3. We demand that the PLP respects Jeremy Corbyn’s democratic mandate;

4. We thank the Labour MPs who have stood by Jeremy and defended democracy in the Labour Party.”

Then, on July 12, our regular monthly meeting had to decamp to a larger room, when 50 turned up, compared with the usual attendance of 15-20.

At the second meeting we agreed to “demand that Jeremy Corbyn must have an automatic place on the ballot paper, if a leadership challenge is made” just before the news came through that Labour’s NEC had decided to do just that.

The meeting also approved a Labour Party Marxists motion on mandatory reselection as follows: “Momentum Teesside urges Momentum nationally to campaign for the introduction by the Labour Party, at the earliest opportunity, of mandatory reselection of Labour MPs, MEPs, councillors and all Labour Party representatives before each election. Trigger ballots should be abolished. No incumbent should have the right to represent the party without facing the scrutiny, challenge and competition of a democratic selection process.”

The Teesside branch then went on to support a statement calling for Momentum to fight in the Labour Party “to guarantee the right to remain for migrants already in the UK, but also defend freedom of movement more broadly, and fight to extend it”.

And we expressed our support for Jeremy Corbyn’s statement apologising on behalf of the Labour Party for the decision of the Blair government to go to war in Iraq. We urged “all Labour MPs to support the impeachment of the former prime minister for the misleading information he provided in order to justify the policy of regime change through military intervention”.

We usually meet on a monthly basis but decided to meet again in a fortnight due to the crisis situation the party is in. The next meeting will therefore be held on Tuesday July 26 at 7pm in St Mary’s Centre, 82-90 Corporation Road, Middlesbrough TS1 2RW. For further information, write to MomentumTeesside@gmail.com.

Steve Cooke
Stockton-on-Tees

Lasting impact

A pro-Corbyn, anti-PLP motion was carried at an all-members meeting of Crewe and Nantwich Constituency Labour Party last week, by about 50 votes to five.

Speakers from the floor expressed anger towards those behind the coup, some demanding deselection. Perhaps just as significant was the result of the ballot for 12 representatives to sit on the Cheshire East local campaign forum. Thanks to lobbying by Momentum, this resulted in a clean sweep for Corbyn supporters, most new to the job.

What is a local campaign forum, you ask? It should have four main functions: recruitment of new candidates for borough elections; selection of candidates; designing and implementing campaign strategy; and working with Labour groups to engage on policies and future manifestos.

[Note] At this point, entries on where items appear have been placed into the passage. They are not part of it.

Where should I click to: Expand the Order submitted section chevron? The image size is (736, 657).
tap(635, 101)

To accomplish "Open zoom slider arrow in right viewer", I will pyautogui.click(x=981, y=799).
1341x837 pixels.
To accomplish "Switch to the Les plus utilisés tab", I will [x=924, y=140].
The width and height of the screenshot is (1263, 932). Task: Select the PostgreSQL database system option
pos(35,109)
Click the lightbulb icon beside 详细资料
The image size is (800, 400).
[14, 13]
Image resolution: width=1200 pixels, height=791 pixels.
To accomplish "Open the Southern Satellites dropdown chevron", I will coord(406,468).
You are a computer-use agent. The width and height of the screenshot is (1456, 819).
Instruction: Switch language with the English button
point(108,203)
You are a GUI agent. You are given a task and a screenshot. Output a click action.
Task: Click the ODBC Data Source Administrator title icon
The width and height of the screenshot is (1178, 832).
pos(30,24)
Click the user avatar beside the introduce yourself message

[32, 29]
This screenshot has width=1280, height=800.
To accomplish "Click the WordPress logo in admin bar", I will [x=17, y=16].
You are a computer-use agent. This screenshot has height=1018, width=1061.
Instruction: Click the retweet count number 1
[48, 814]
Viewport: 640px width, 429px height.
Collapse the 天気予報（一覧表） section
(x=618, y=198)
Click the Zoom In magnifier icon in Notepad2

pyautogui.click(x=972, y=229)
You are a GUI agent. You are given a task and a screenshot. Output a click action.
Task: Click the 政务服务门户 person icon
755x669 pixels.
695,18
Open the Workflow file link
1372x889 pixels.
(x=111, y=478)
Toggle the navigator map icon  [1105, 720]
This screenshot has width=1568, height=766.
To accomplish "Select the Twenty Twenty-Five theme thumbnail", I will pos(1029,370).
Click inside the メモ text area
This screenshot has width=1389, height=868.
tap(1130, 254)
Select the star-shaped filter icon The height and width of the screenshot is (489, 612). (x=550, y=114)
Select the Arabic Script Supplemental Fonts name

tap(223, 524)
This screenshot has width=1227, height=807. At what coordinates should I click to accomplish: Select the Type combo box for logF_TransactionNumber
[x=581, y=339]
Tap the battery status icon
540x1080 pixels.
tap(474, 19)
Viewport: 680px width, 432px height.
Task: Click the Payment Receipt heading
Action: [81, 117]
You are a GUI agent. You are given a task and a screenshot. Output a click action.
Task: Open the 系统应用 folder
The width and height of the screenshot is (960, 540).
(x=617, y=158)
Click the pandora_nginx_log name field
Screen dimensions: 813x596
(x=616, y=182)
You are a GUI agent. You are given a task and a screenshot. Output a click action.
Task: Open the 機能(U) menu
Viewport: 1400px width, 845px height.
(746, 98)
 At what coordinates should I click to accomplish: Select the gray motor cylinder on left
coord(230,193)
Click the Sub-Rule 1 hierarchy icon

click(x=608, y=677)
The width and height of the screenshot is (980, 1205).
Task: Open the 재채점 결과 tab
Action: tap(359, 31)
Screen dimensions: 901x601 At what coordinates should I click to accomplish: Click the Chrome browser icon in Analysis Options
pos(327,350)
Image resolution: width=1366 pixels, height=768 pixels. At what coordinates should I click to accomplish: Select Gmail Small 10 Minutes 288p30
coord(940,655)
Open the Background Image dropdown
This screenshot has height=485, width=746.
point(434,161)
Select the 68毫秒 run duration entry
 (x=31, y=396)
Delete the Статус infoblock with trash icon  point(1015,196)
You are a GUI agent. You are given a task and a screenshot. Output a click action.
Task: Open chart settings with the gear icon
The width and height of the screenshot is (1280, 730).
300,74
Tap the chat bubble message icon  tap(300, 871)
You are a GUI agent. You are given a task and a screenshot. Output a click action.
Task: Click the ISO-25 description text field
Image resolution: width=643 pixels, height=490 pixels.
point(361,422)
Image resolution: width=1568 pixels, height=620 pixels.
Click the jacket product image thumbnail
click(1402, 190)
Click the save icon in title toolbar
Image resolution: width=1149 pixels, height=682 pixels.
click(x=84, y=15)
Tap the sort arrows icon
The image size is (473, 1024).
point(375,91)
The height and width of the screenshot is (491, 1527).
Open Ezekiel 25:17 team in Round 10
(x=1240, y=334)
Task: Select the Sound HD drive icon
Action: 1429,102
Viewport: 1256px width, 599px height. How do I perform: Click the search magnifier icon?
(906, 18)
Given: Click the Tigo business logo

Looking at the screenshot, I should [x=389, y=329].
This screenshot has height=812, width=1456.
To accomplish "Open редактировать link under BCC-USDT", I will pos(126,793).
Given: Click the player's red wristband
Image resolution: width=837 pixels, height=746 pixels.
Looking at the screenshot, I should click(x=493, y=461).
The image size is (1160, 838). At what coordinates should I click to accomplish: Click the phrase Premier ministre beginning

If the election of Corbyn as leader is to have a lasting impact on Labour, then it is essential for the new recruits to get involved in the superstructure of the party. Momentum needs to lead the battle to change the way the party works from local branches all the way up to the NEC and the PLP.

I hope our positive results in Crewe will be matched in all the branch and CLP annual general meetings being held just now.

Ivor Bentley
Crewe

CLP ‘democracy’

Let’s not allow members to discuss the crisis in our party or show any support for its leader.

Last month my Labour Party branch in the north east of England was able to approve a resolution - about a banner - that hadn’t been circulated in advance and which evolved out of discussion of ‘any other business’. But this month the meeting’s chair told us that a resolution supporting the democratically elected leader of our party at a time of crisis could not be discussed because it had been circulated five days in advance rather than seven days.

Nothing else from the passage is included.